Besides being his aunt, what did she really know about children? How was she supposed to know that you shouldn't let kids have energy drinks? Her sister had never said anything, nor had any of her colleagues with children ever let slip this vital information. The countdown seemed superfluous: he was already in orbit. She certainly couldn't return him home until he'd landed.

"T minus ten-elephant-nine-elephant-eight-elephant-"

"Rajiv, that's a stampede not a countdown!"

"Auntie, I have the best elephants! They are fast."

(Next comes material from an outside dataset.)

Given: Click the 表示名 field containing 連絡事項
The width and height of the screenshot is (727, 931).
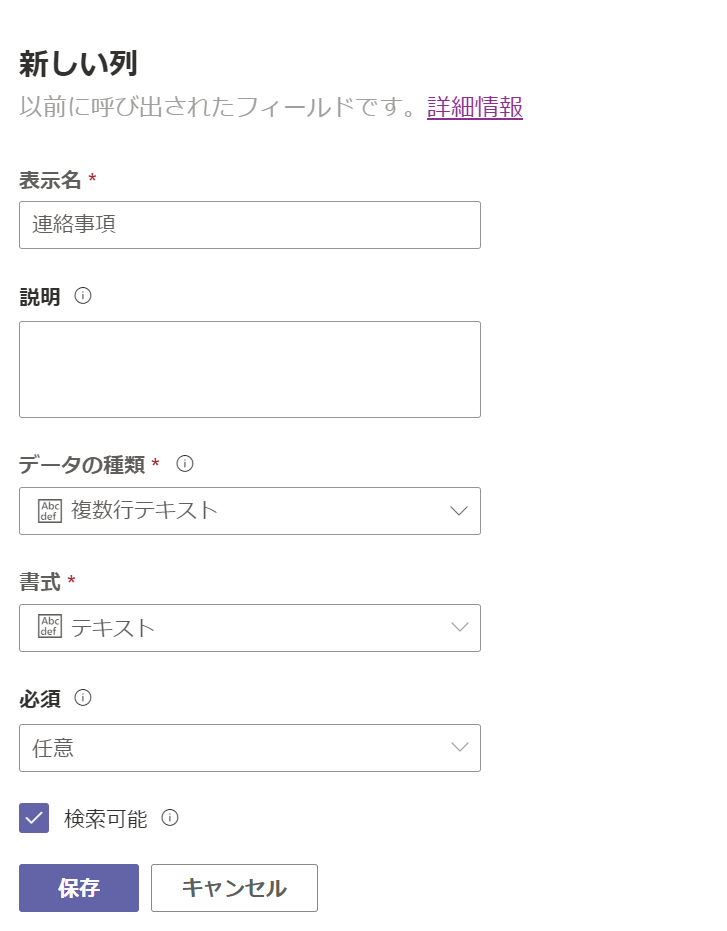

"Let's take turns. You take the numbers, I'll herd the elephants. And let's start from five." She did not believe his anticipation could be contained for a whole ten seconds.

"T minus five..."

"... elephant, ..."

"... four..."

"... elephant, ..."

"... three ..."

"... elephant, ..."

"... two..."

"... elephant, ..."

"... one..."

"... elephant...."

"Blast off!"

Now she could start calibrating. About an hour since the drink? Probably another hour to go.


"Tracking Elephants" was published online with Flash-Fiction South West and then included in the Kissing Frankenstein & Other Stories anthology. More background here and here.

5 comments:

Sylvia van Bruggen said...

That was such a funny story! He has fast elephants indeed :)

John Wiswell said...

The elephant countdown was too cute!

Sonia Lal said...

LOL The countdown is funny

Adam B said...

This is absolutely brilliant. It captures the enthusiasm of childhood in the vernacular, with the exasperation of adulthood.
Adam B @revhappiness

Sulci Collective said...

very nicely done, I could totally visualise this scene and the characters in my mind's eye. The dialogue was pitch perfect too.